Populations of RNA viruses consist of heterogeneous mixtures of related genomes (quasispecies). Isolation of variants present at low levels within a population can result in clonal virus populations which display markedly different phenotypes upon infection of the host. The mechanisms by which these variants are maintained within the original quasispecies are not understood. Certain strains of lymphocytic choriomeningitis virus (LCMV) cause a growth hormone deficiency syndrome (GHDS) when inoculated into newborn C3H/St mice while others do not.

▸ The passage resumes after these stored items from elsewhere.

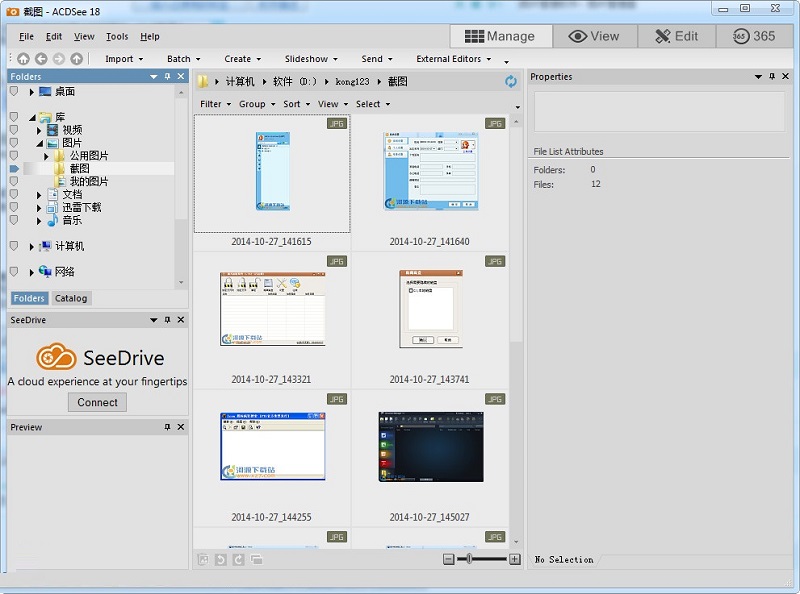This screenshot has width=800, height=594.
Task: Click the Back arrow navigation icon
Action: pos(40,59)
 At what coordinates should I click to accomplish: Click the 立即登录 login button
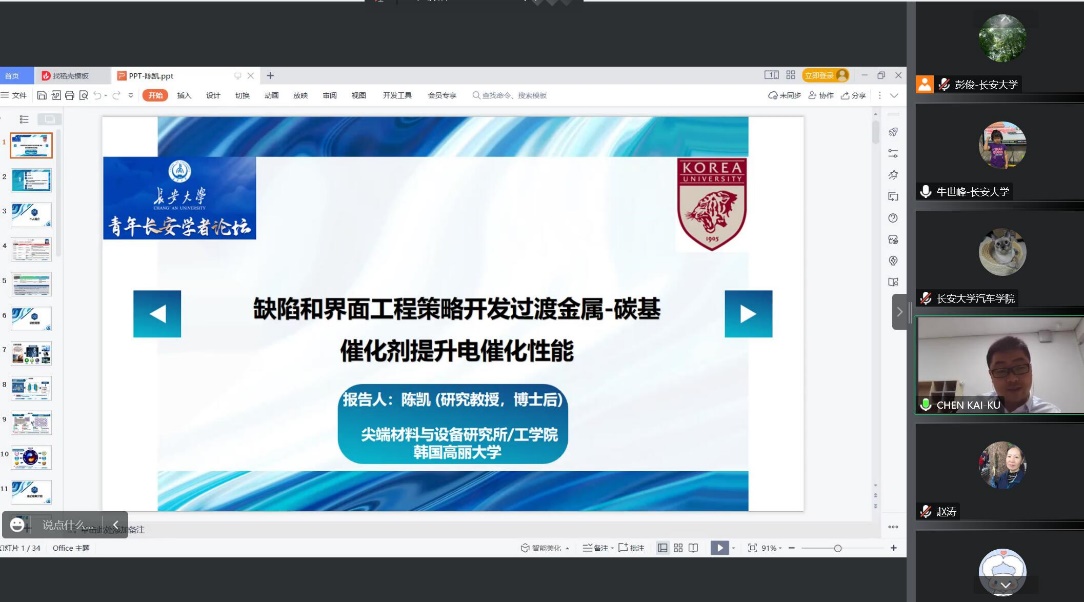point(825,76)
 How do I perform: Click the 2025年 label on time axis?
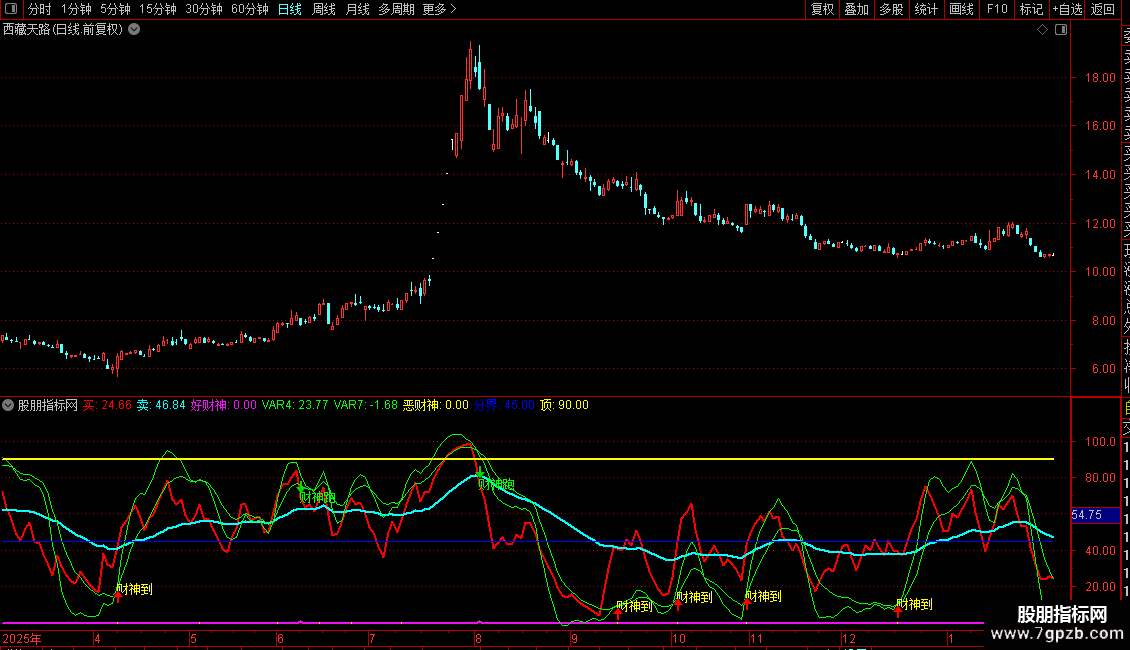21,638
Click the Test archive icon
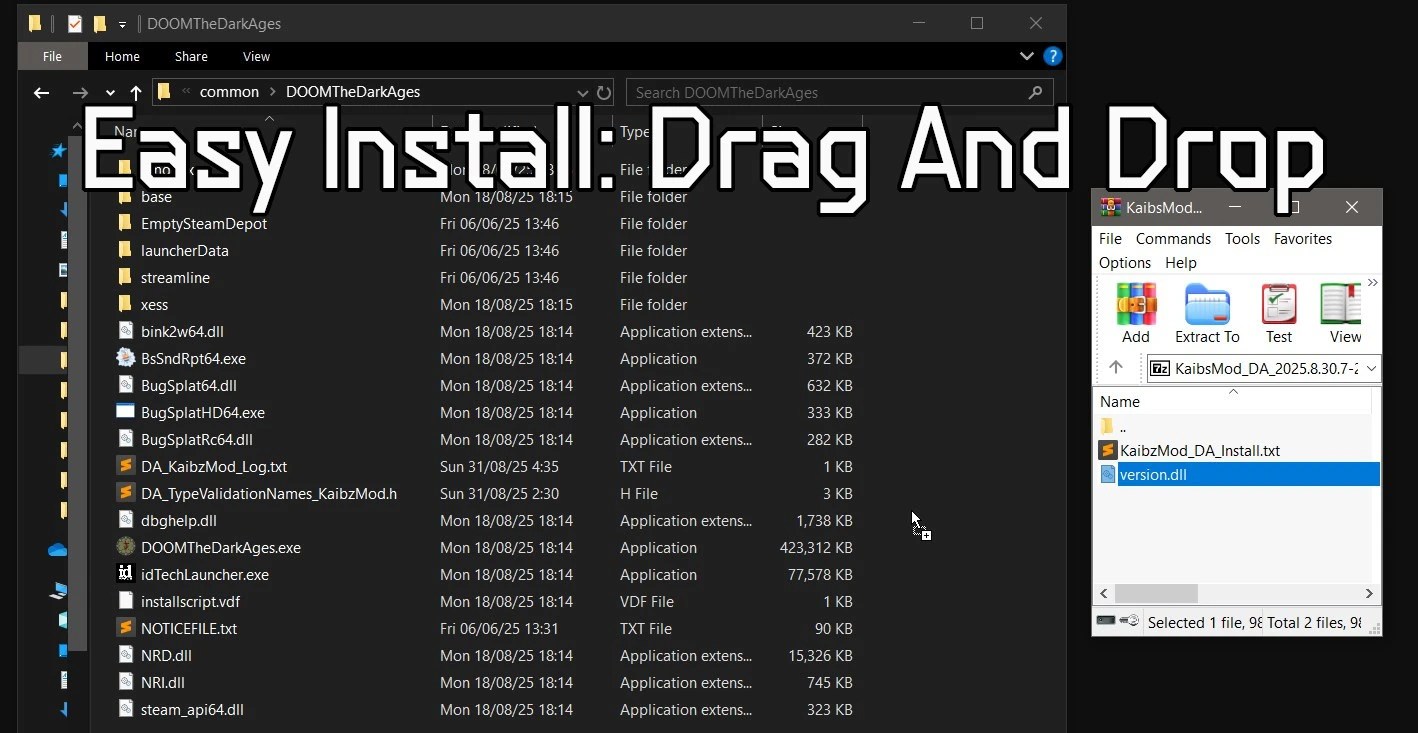The image size is (1418, 733). coord(1278,312)
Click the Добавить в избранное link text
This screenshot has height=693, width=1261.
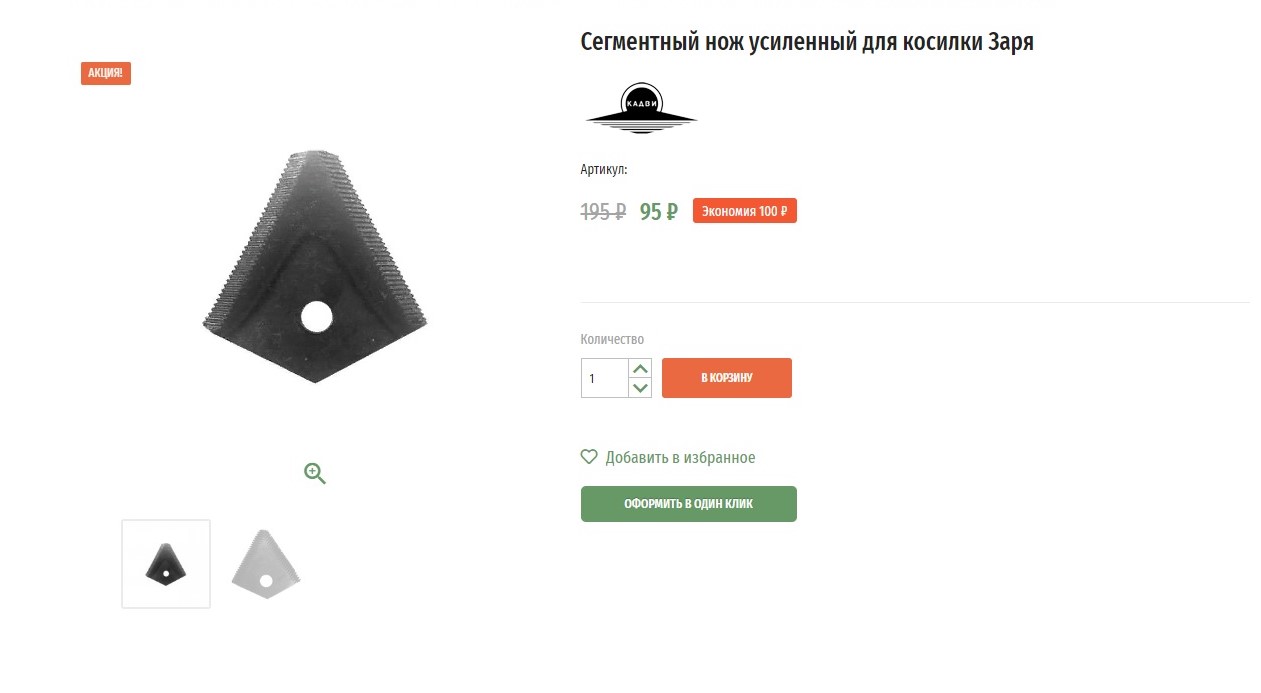680,458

We have previously described the isolation of virus clones from the GHDS-negative WE strain of LCMV which differ in their ability to cause GHDS. To investigate how disease-positive clones can remain hidden within a disease-negative parental population, we examined whether infection with mixtures of the GHDS-negative (WE c54) and GHDS-positive (WE c2.5) clones could cause GHDS. Neonatal C3H/ST mice infected with 100:1 or 10:1 ratios of WE c54 to WE c2.5 did not develop the syndrome, while animals infected with 1:1 or lower ratios did. Development of GHDS correlated with the extent to which the GH-producing cells of the anterior pituitary were infected. These data indicate that a large excess of disease-negative clones can restrict the replication of disease-positive clones in GH-producing cells, thus preventing the onset of GHDS. In addition, our results indicate that a threshold for phenotypic dominance exists. Interestingly, WE c54 did not entirely outcompete WE c2.5 in mice infected with the 100:1 ratio, suggesting a mechanism whereby pathogenic viruses can be maintained within a nonpathogenic viral population.